Osgood Robert "Oz" Perkins II (born February 2, 1974) is an American actor, screenwriter, and director.

Early life
Perkins was born in Manhattan, New York, the elder son of actor Anthony Perkins (April 4, 1932 – September 12, 1992) and photographer and actress Berry Berenson (April 14, 1948 – September 11, 2001). He is the brother of musician Elvis Perkins, a grandson of the stage actor Osgood Perkins, a nephew of the actress Marisa Berenson, and a great-grandson of the fashion designer Elsa Schiaparelli, who was a great-niece of Giovanni Schiaparelli, the Italian astronomer.
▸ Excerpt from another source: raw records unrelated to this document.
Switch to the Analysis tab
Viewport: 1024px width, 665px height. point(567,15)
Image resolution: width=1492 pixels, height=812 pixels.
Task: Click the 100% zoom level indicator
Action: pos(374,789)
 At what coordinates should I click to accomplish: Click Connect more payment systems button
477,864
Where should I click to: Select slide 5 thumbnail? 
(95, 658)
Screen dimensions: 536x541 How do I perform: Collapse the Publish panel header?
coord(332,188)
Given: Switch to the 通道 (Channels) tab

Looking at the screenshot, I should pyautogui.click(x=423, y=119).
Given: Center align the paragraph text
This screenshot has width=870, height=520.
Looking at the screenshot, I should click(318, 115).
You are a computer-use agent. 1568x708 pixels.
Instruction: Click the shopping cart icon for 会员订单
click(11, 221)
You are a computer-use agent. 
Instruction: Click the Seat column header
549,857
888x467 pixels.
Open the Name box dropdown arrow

His maternal grandfather was of Lithuanian-Jewish descent, and his family's original surname was "Valvrojenski".

Career
Perkins' first acting role was in Psycho II (1983), in which he briefly appeared as the twelve-year-old version of the Norman Bates character his father portrayed. Since then, he has appeared in the films Six Degrees of Separation (1993), Legally Blonde (2001) as "Dorky David," Not Another Teen Movie (also 2001) and Secretary (2002), and in episodes of Alias and other television shows. He also has a brief role in the film Star Trek (2009) as a Starfleet Academy trainee. In the award winning indie film La Cucina (2007), he plays Chris, opposite Leisha Hailey.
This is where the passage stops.